### The task:
Every record must be restated exactly. Drop the images.

======== Data supplied

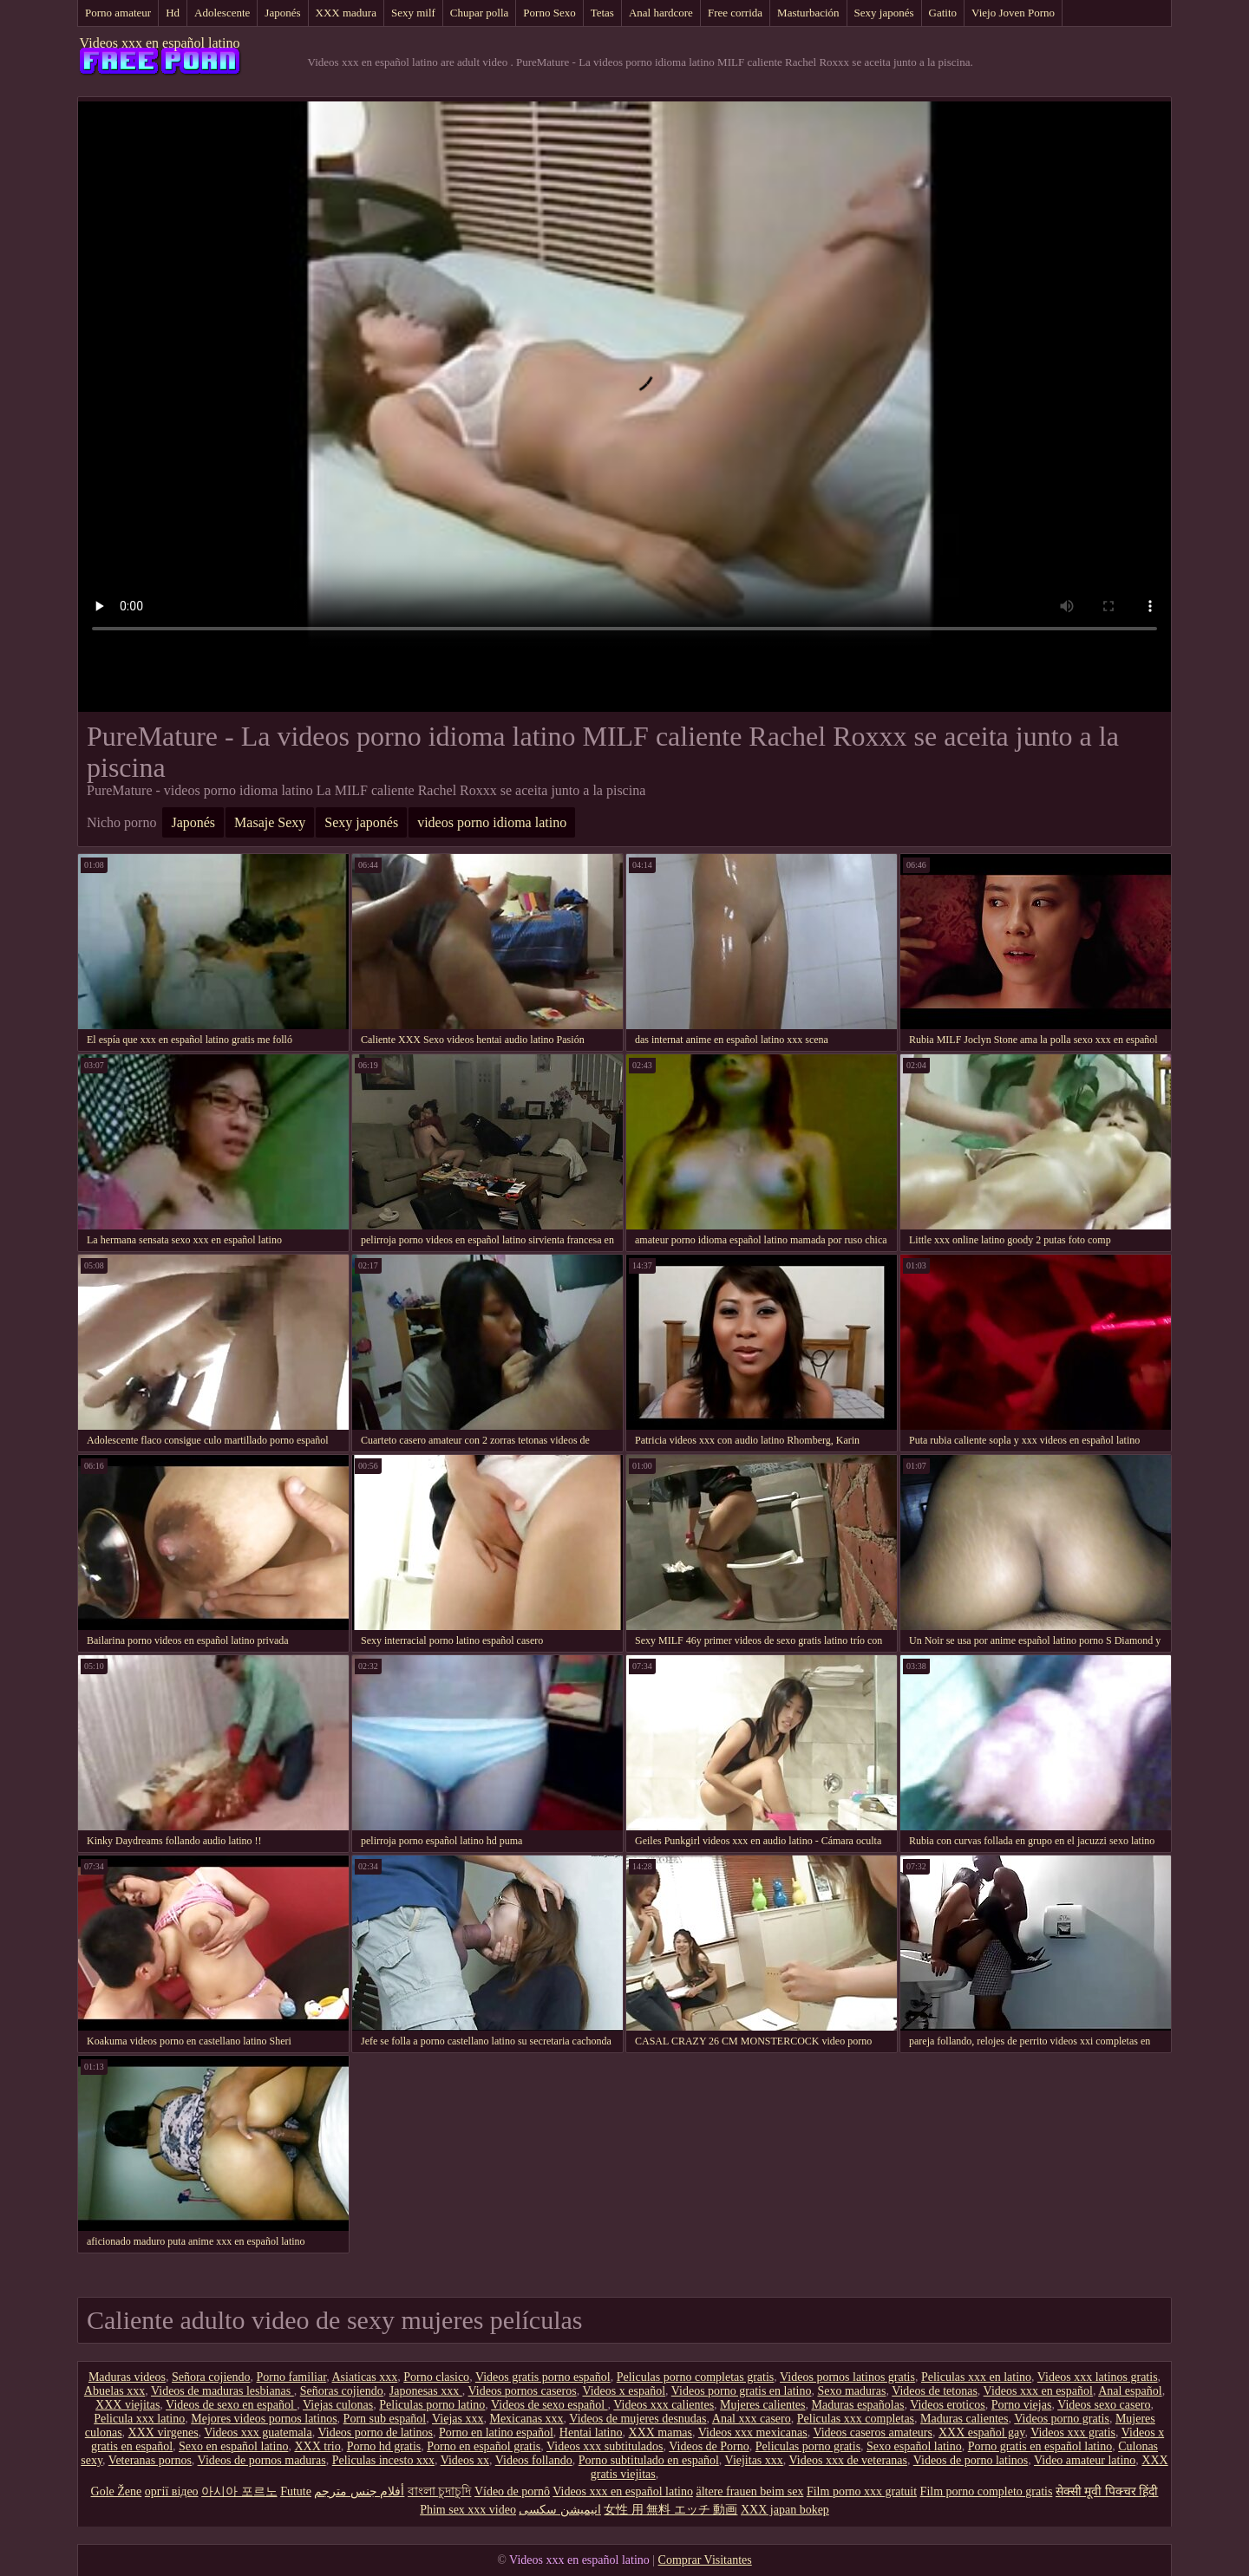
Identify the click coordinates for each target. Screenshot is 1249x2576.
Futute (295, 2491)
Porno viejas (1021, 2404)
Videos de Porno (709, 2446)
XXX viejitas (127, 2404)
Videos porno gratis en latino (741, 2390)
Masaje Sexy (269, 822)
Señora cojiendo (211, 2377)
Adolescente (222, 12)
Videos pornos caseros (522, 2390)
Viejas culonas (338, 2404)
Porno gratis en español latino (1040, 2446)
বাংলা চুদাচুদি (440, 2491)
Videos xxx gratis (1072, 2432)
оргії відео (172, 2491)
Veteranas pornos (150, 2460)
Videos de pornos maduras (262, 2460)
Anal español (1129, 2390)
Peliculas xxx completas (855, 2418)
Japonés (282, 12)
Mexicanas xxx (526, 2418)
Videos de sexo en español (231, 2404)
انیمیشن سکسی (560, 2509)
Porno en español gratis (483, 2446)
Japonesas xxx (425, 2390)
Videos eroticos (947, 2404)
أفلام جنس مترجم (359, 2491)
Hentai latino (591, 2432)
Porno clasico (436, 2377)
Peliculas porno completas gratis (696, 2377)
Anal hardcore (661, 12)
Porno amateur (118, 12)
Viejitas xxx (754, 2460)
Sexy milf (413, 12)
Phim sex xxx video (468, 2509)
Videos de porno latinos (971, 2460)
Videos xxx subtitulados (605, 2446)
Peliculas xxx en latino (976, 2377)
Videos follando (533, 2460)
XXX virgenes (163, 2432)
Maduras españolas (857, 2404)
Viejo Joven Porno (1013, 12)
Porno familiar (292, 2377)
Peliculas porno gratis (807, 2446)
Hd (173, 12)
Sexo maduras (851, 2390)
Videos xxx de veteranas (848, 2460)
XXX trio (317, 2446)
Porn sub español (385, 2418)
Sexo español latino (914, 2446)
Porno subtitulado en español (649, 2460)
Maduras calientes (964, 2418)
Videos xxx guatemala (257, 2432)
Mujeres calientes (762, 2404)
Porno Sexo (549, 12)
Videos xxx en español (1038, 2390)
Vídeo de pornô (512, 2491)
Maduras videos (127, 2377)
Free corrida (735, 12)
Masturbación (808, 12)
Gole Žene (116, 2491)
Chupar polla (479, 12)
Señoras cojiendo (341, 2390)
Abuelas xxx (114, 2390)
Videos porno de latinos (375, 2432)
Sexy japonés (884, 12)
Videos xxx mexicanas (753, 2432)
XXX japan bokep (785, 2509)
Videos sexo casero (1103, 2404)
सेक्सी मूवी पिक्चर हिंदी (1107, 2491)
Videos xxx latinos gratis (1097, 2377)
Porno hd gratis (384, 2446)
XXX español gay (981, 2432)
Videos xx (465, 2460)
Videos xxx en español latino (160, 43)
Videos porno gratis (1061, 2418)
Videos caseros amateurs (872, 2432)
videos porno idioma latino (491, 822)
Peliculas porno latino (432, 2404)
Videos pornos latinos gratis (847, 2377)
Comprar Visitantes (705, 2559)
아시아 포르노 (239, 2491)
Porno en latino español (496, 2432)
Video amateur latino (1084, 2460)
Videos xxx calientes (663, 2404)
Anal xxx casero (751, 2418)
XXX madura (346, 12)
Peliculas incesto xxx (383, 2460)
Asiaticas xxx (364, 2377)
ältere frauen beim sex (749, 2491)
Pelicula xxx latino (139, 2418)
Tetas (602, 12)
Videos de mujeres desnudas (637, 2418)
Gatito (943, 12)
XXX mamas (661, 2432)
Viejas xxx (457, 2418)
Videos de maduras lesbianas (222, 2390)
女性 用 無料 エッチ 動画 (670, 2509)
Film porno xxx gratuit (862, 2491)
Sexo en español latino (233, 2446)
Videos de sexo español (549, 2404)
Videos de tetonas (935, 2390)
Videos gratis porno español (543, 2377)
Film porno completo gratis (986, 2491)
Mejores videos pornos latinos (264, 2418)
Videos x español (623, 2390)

================

### Task solution:
Identify the click coordinates for each target. Screenshot is 1249x2576.
Futute (295, 2491)
Porno viejas (1021, 2404)
Videos de Porno (709, 2446)
XXX viejitas (127, 2404)
Videos porno gratis en latino (741, 2390)
Masaje Sexy (269, 822)
Señora cojiendo (211, 2377)
Adolescente (222, 12)
Videos pornos caseros (522, 2390)
Viejas culonas (338, 2404)
Porno gratis en español latino (1040, 2446)
বাংলা চুদাচুদি (440, 2491)
Videos xxx gratis (1072, 2432)
оргії відео (172, 2491)
Veteranas pornos (150, 2460)
Videos de pornos maduras (262, 2460)
Anal español (1129, 2390)
Peliculas xxx completas (855, 2418)
Japonés (282, 12)
Mexicanas xxx (526, 2418)
Videos de sexo en español (231, 2404)
انیمیشن سکسی (560, 2509)
Porno en español gratis (483, 2446)
Japonesas xxx (425, 2390)
Videos eroticos (947, 2404)
أفلام جنس مترجم (359, 2491)
Hentai latino (591, 2432)
Porno clasico (436, 2377)
Peliculas porno completas gratis (696, 2377)
Anal hardcore (661, 12)
Porno amateur (118, 12)
Viejitas xxx (754, 2460)
Sexy milf (413, 12)
Phim sex xxx video (468, 2509)
Videos de porno latinos (971, 2460)
Videos xxx subtitulados (605, 2446)
Peliculas xxx en latino (976, 2377)
Videos follando (533, 2460)
XXX virgenes (163, 2432)
Maduras españolas (857, 2404)
Viejo Joven Porno (1013, 12)
Porno familiar (292, 2377)
Peliculas porno gratis (807, 2446)
Hd (173, 12)
Sexo maduras (851, 2390)
Videos xxx de veteranas (848, 2460)
XXX trio (317, 2446)
Porn sub español (385, 2418)
Sexo español latino (914, 2446)
Porno subtitulado en español (649, 2460)
Maduras calientes (964, 2418)
Videos xxx guatemala (257, 2432)
Mujeres calientes (762, 2404)
Porno Sexo (549, 12)
Videos xxx en español (1038, 2390)
Vídeo de pornô (512, 2491)
Maduras videos (127, 2377)
Free corrida (735, 12)
Masturbación (808, 12)
Gole Žene (116, 2491)
Chupar polla (479, 12)
Señoras cojiendo (341, 2390)
Abuelas xxx (114, 2390)
Videos porno de latinos (375, 2432)
Sexy japonés (884, 12)
Videos xxx mexicanas (753, 2432)
XXX japan bokep (785, 2509)
Videos sexo casero (1103, 2404)
सेक्सी मूवी पिक्चर हिंदी (1107, 2491)
Videos xxx latinos gratis (1097, 2377)
Porno hd gratis (384, 2446)
XXX español gay (981, 2432)
Videos xx (465, 2460)
Videos xxx en español latino (160, 43)
Videos porno gratis (1061, 2418)
Videos caseros amateurs (872, 2432)
videos porno idioma latino (491, 822)
Peliculas porno latino (432, 2404)
Videos pornos latinos gratis (847, 2377)
Comprar Visitantes (705, 2559)
아시아 포르노 (239, 2491)
Porno en latino español (496, 2432)
Video amateur latino (1084, 2460)
Videos xxx calientes (663, 2404)
Anal xxx casero (751, 2418)
XXX madura (346, 12)
Peliculas incesto xxx (383, 2460)
Asiaticas xxx (364, 2377)
ältere frauen beim sex (749, 2491)
Pelicula xxx latino (139, 2418)
Tetas (602, 12)
Videos de mujeres desnudas (637, 2418)
Gatito (943, 12)
XXX mamas (661, 2432)
Viejas xxx (457, 2418)
Videos de maduras lesbianas (222, 2390)
女性 用 無料 エッチ 動画 (670, 2509)
Film porno xxx gratuit (862, 2491)
Sexo en español latino (233, 2446)
Videos de sexo español (549, 2404)
Videos de tetonas (935, 2390)
Videos gratis porno español (543, 2377)
Film porno completo gratis (986, 2491)
Mejores videos pornos latinos (264, 2418)
Videos x español (623, 2390)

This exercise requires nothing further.